I think that price is for bagged pelletized lime... most bags run from $4.00 to $4.50 - which is about the price he is talking about. 

Over here in SC, there are so many small clubs, the farm suppliers can not keep up, so this is way many folks go. 

With a PTO driven spreader, it is not that bad... goes pretty fast.


----------



## jeff74

paid 26 a ton spread last year.


----------



## jeff74

jeff74 said:


> paid 26 a ton spread last year.



I ordered mine today, $45 a ton spread, ordered 15 tons @ 45 = $675.00. Now fertilizer is a different story!


----------



## Sylvan

I bought some the first of Feb for a friends garden. I paid $29 a ton spread.


----------



## Black Rack

*pelletized lime*

I live in Covington, where can i find bulk pelletized lime near me? Local supplier here in town wants $5.55 for 40lb bag..


----------



## nrh0011

I pay 30$ a ton delivered and spread...what youre looking at has to be in bags.


----------



## nrh0011

Black Rack said:


> I live in Covington, where can i find bulk pelletized lime near me? Local supplier here in town wants $5.55 for 40lb bag..

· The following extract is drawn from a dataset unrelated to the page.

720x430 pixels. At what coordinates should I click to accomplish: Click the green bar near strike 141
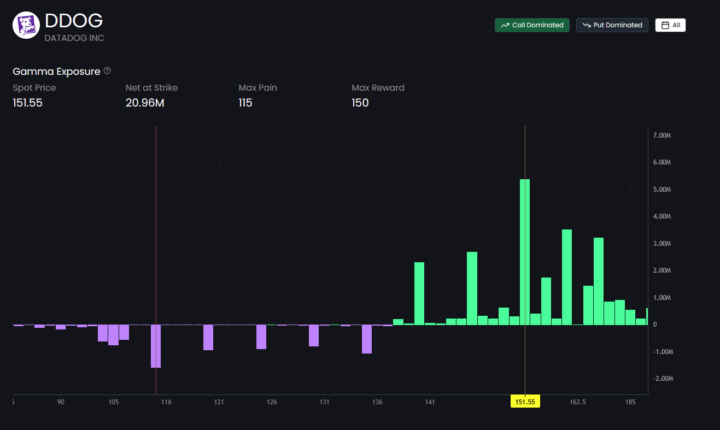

personally I've never seen it. All the pelletized lime I've seen is in 40-50 lb bags and 5.55 is about 2 dollars more a bag than I bought it for earlier this year...shop around.


----------



## GAGE

Tractor Supply puts 40lb. bags on sale for $3.00 several times a year.


----------



## Forest Grump

GAGE said:


> Tractor Supply puts 40lb. bags on sale for $3.00 several times a year.



So do Lowe's & Home Depot.

"Black Rack": go to Lowe's/HD: contractor price for 10+ bags, is usually a little over 3 bucks a bag. Generally, in GA, you won't find pelletized available in bulk, but when you are paying the purveyor to spread it, Ag lime is better anyway, & far less expensive. The reason we buy pelletized lime is we can't get a truck into the spot. 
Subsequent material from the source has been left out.